Variable cost = $0.6

Selling price = $1.50

Contribution margin per unit = selling price - variable cost

Contribution margin per unit = 1.50 - 0.6 = $0.9

Contribution margin ratio = (contribution margin per unit / selling price) × 100

Contribution margin ratio = (0.9 / 1.50) × 100 = 60%

1 a 5,000,000 units are sold

Total contribution margin for 5,000,000 units

= 5,000,000 × 0.9 = $4,500,000

Operating profit from the sales of 5,000,000 units

= 4,500,000 - 950,000 = $3,550,000

Current annual operating income is $3,550,000

b Current break even point in revenue

= fixed cost / contribution margin ratio

Current break even point in revenue

= 950,000 / 60% = $1,583,333

Current break even point in revenue is $1,583,333

2 a New fixed cost = 950,000 + 10% = $1,045,000

OPERATING INCOME

Contribution margin from the sales of 5,000,000 units

= 5,000,000 × 0.9 = $4,500,000

Operating income from the sales of 5,000,000 units

= 4,500,000 - 1,045,000 = $3,455,000

Operating income is $3,455,000

BREAK EVEN POINT IN REVENUE

Break even point in revenue

= 1,045,000 / 60% = $1,741,667

$1,741,667 is the break even point in revenue.
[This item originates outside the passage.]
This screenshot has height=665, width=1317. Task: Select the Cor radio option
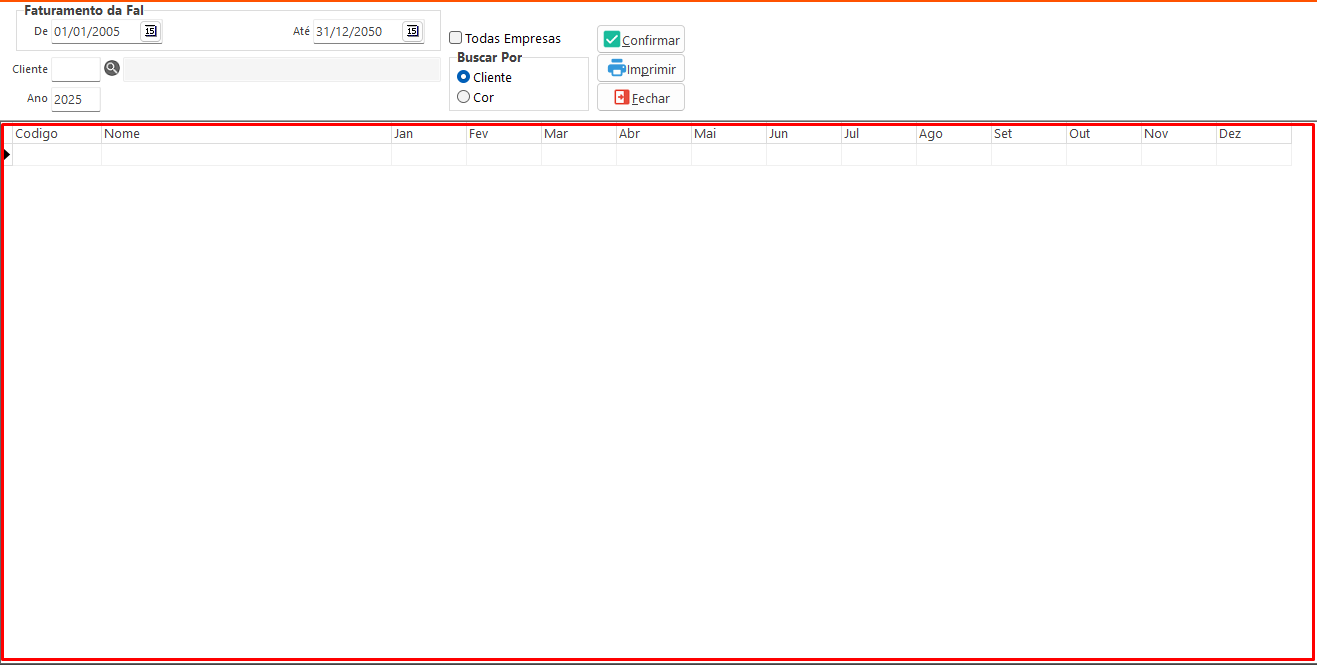464,97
b New selling price = 1.50 + 10% = $1.65

New fixed cost = 950,000 + 20,000 = $970,000

New contribution margin per unit = 1.65 - 0.6 = $1.05

contribution margin ratio = (1.05 / 1.65) × 100 = 63.63%

OPERATING INCOME

Total contribution margin

= 5,000,000 × 1.05 = $5,250,000

Operating income

= 5,250,000 - 970,000 = $4,280,000

BREAK EVEN REVENUE

Break even revenue = 970,000 / 63.63% = $1,524,438

$1,534,438 is break even point in revenue.

Calculations of operating income and break even revenue under different situations.